Manifestations provoquées par ailleurs par des motifs aussi saugrenues les uns que les autres. Effectivement c’est un signe de la bonne gouvernance et de l’État de droit, formules employées très souvent pendant la campagne électorale de l’actuel locataire du palais de la nation.

Mais à-t-on évalué les conséquences de ces actes de barbarie aux yeux de l’opinion internationale et des partenaires de la RDC à l’heure où le pays cherche à se relever de ses déboires précédents?

À-t-on conscience de l’image que cela donne au président Félix-Antoine Tshisekedi qui est vu par beaucoup comme le symbole de l’alternance démocratique en RDC?

Comment expliquer aux partenaires de la RDC que les militants du parti présidentiel ont pris d’assaut l’assemblée nationale et injuriaient les membres du bureau dont l’un de leurs est le 1er vice président.
Et pourtant à son article 6, le règlement intérieur de lAssemblée nationale décrète le siège de cette institution en «zone neutre» et «inviolable». Cette inviolabilité couvre, en plus des bâtiments abritant la chambre basse, «la cour, les jardins et les voies publiques qui ceinturent son enclos».

En ne réagissant pas face à l’envahissement de cette bâtisse qui a perdu son caractère inviolable, il y a risque que d’autres symboles de l’État soient violés sans vergogne par n’importe quel charognard animé par une forme de libertinage.
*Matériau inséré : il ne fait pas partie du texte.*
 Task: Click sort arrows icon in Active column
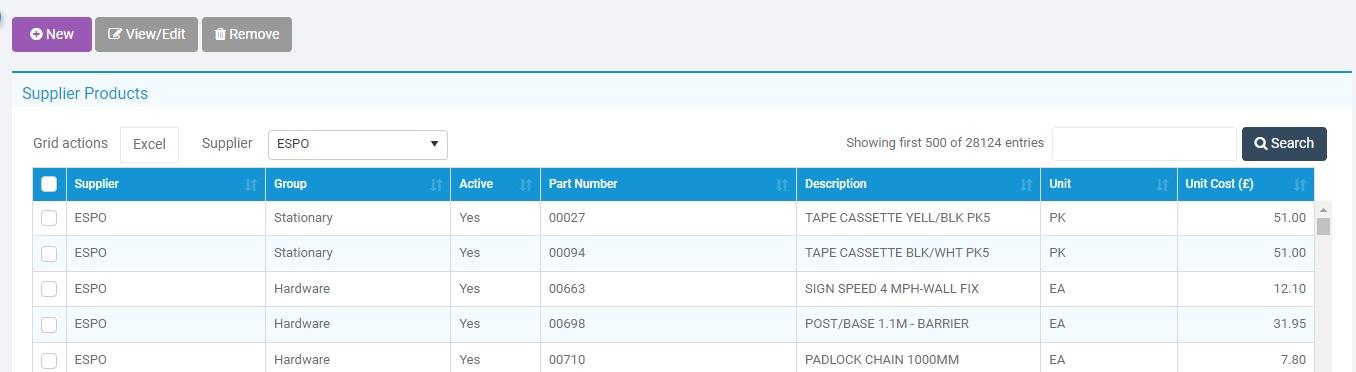[x=526, y=185]
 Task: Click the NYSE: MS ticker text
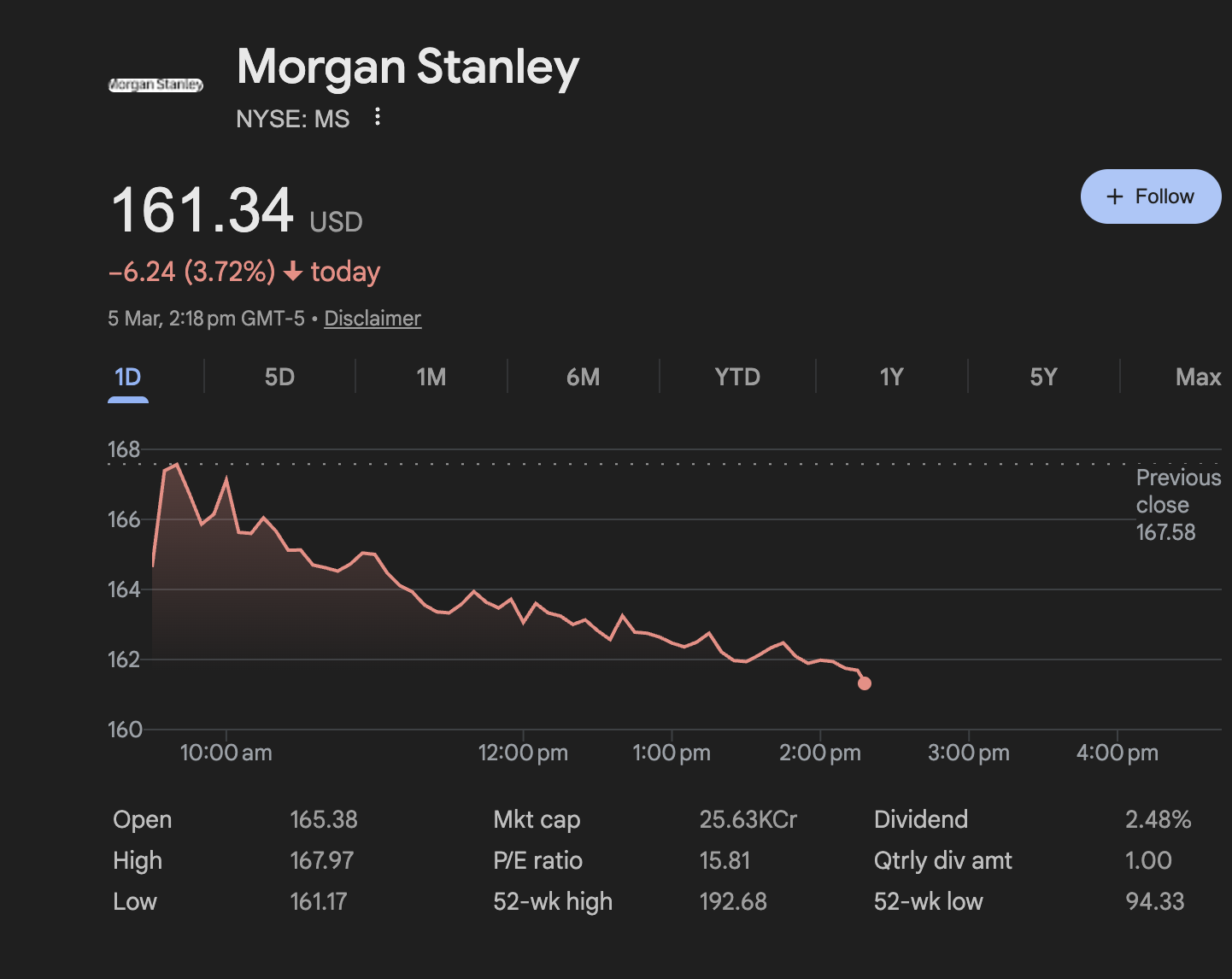[293, 118]
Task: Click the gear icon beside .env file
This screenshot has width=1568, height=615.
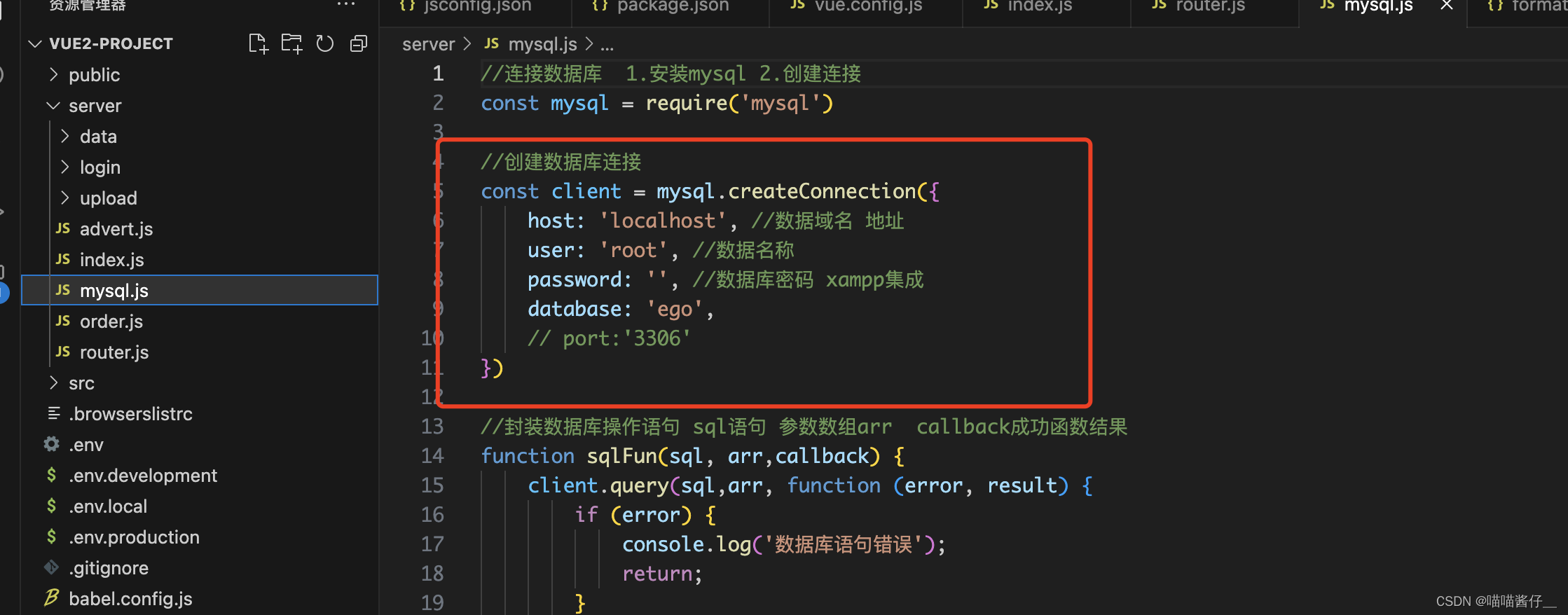Action: [50, 444]
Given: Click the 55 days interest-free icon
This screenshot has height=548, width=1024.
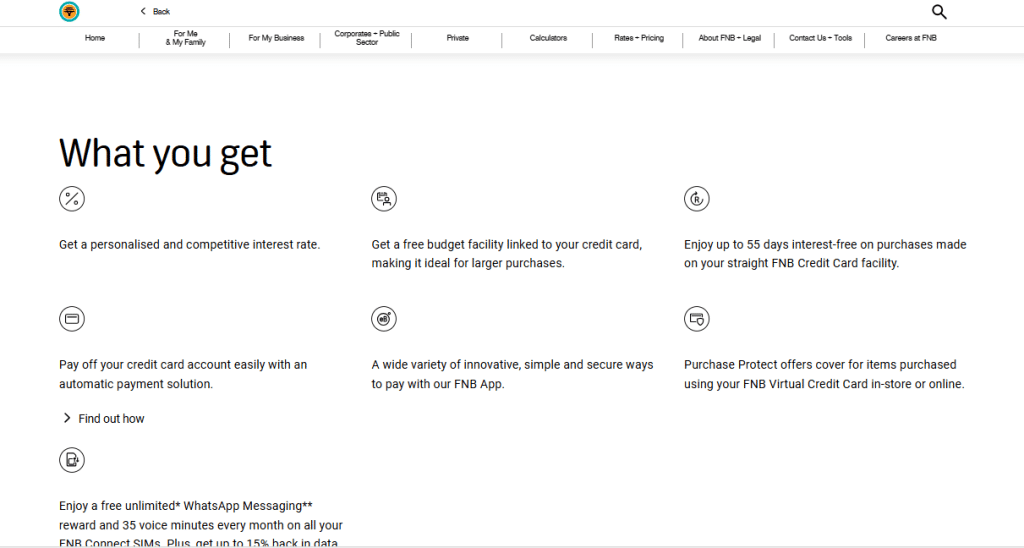Looking at the screenshot, I should point(696,199).
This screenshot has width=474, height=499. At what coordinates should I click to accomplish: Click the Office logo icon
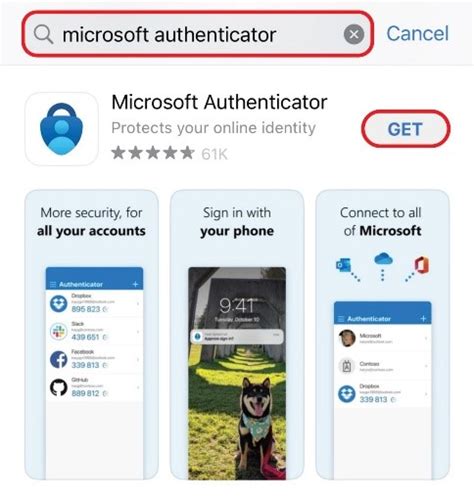422,266
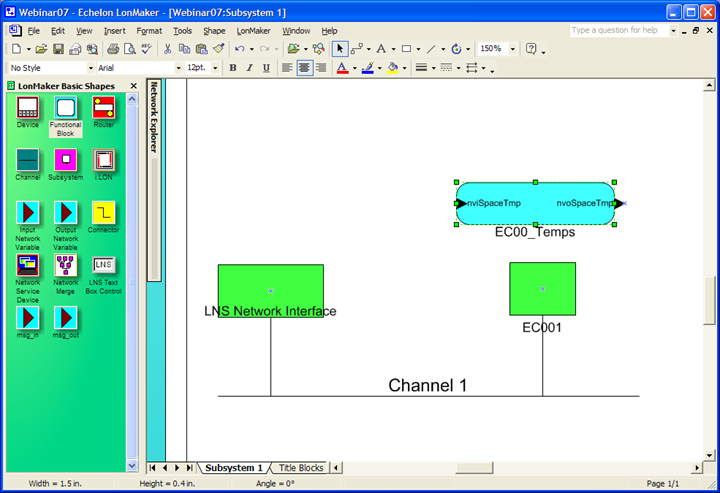Select the LNS Text Box Control shape
This screenshot has height=493, width=720.
coord(104,265)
L’association de tel ou tel risque de débarquer au palais de la nation au motif que leur gourou a été outragé.
L’anarchie installée, le président devra de nouveau convaincre le peu d’investisseurs qui hésitent encore à venir investir dans notre pays.

Qui attise la crise ?

Ici, il faut rappeler que les militants de l’UDPS ont vilipendé plusieurs fois leurs partenaires du FCC.
Lors du lancement des travaux de 100 jours à la place de l’échangeur de Limete, des haut cadres du FCC ont eu droit aux chants hostiles.

Idem lors du match RDC-Liberia où ils ont eu droit à des insultes devant plus 90.000 spectateurs y compris l’ancien président de la république Joseph Kabila.
Enfin, lors des recentes obsèques d’EtienneTshisekedi, les membres du FCC venus compatir, ont pleuré deux fois.

Une première pour le feu Etienne Tshisekedi et une seconde fois pour leur honneur bafoué devant des chefs d’état ou leurs représentants. Est il que la situation actuelle doit impérativement être rappeler aux responsables de l’UDPS et des proches du Chef de l’État pour qu’ils repercutent sur les combattants que la coalition FCC-CACH est un gage de stabilité politique pour l’avenir de la RDC et que la moindre rupture peut causer une crise institutionnelle et politique susceptible de nous ramener dans les années noires qui ont suivi l’indépendance de notre pays en 1960.

Et dire que nous sommes à moins des quelques jours pour célébrer le 59e anniversaire de l’accession de notre pays à l’indépendance.